Confused about what the labels on packaged meat mean? Here's a guide to decoding labels on beef, chicken, and pork products in the supermarket, including organic, natural, free-range, cage-free, grass-fed, and certified humane.
When you choose to include meat in your family’s meals, the many different labels can make it difficult to know which are the best choices. Here, a decoder to bring along on your next supermarket trip:
Cage-free: Flock is able to freely roam within their shelter with unlimited access to food and fresh water
Free-range: Flock is provided with shelter but given continuous access to the outdoors (may be fenced or netted), as well as unlimited access to food and fresh water
Grass-fed: Received the majority of its nutrients from grass, but diets may have been supplemented with grain
Grass-fed organic: Grass-fed and free of antibiotics, hormones, and pesticides
Natural: No synthetic or artificial ingredients or added color. Not fed animal by-products, animal waste by-products, or aquatic by-products. Minimally processed. No growth promotants, and no antibiotics (other than one used to prevent parasitism)
No antibiotics (red meat and poultry): No antibiotics used in raising the animals
No hormones (beef): No hormones added or used in raising the animals
No hormones (pork and poultry): Contains no artificial ingredients or added color; minimally processed
• Produced without excluded practices (e.g. no genetic engineering, no irradiation)

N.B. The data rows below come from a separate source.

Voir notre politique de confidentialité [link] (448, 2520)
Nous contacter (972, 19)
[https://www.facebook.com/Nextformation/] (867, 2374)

• Produced using only allowed substances and without prohibited substances
• Overseen by a USDA National Organic Program-authorized certifying agent, following all USDA organic regulations
• No antibiotics
• No growth hormones
• 100 percent organic feed
• Animals had access to the outdoors
Not official regulated USDA labels:
Pasture-raised: Not an official regulated USDA label
Certified humane (Humane Farm Animal Care): Meets the Humane Farm Animal Care program standards: nutritious diet without antibiotics or hormones; animals raised with shelter, resting areas, sufficient space and the ability to engage in natural behaviors.
Animal Welfare approved (Animal Welfare Institute): Cattle grazed on pastures; sows could build nests before giving birth; ducks were able to swim in clean water; chickens could forage, dust-bathe, and spread their wings. Awarded only to family farmers.